BBC: Peki bu açıklamadan sonra Öcalan'dan farklı bir açıklama gelebilir mi hala?
Tuğluk: Tabii ki gelebilir. Oradaki gelişmeleri de değerlendirecektir Öcalan. Ancak şöyle bir şey var: Öcalan çok zorluyor bu süreci ama, bir takım pratik adımların atılmasını istiyor. Pratik gelişmeler eğer bu ara süreçte yaşanabilirse, bu görüşmeler biraz daha somut bir zemine oturabilirse, ben inanıyorum ki Öcalan bu sürece müdahale edecektir ve en azından Haziran ayına kadar bir zaman daha tanıyacaktır diye düşünüyorum. Yeter ki güven verici bir gelişme yaşansın bu ara süreçte.

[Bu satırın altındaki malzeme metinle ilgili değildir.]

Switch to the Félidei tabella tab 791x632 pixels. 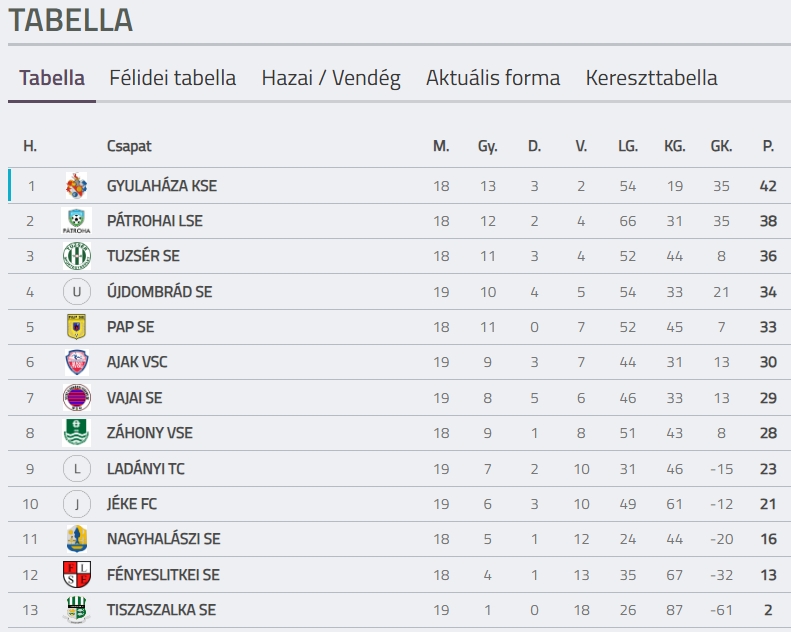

BBC: O güven verici gelişme beklentisinin ipuçları acaba açıklamadaki şu iki cümlede olabilir mi? Birincisi, "Önümüzdeki sürecin nasıl bir karakter kazanacağı konusunda AKP hükümeti ve devlet güçlerinin yürüteceği politikalar etkili olacaktır." İkincisi ise, "Saldırılar karşısında PKK güçlerinin kendilerini daha etkili savunacağı, ancak saldırmayan/operasyona çıkmayan güçlere saldırmayacağı..." PKK bu cümlelerle, Öcalan'a da bir manevra alanı tanıyarak açık bir kapı mı bırakıyor?
Tuğluk: Evet, ben bu açıklamayı böyle anlıyorum. Kesinlikle bir açık kapı bırakıyorlar. Örgüt nihayetinde Öcalan'ın söylediği şeyleri esas alacaktır. Bu konuda zaten çok net açıklamaları var. Bence o nedenle, bu açıklamayı da dikkate aldığımızda, bu ara süreçte devletin bu sorunu daha ciddi olarak gündemine alması gerekiyor ve bu konuda ikna edilmesi gerekiyor. Yani Kandil ile görüşülmesi gerekiyor ise Kandil ile görüşülmesi, Öcalan ile görüşülmesi gerekiyorsa bunun yapılması gerekiyor. Devlet olarak komplekse girilmemesi gerekiyor.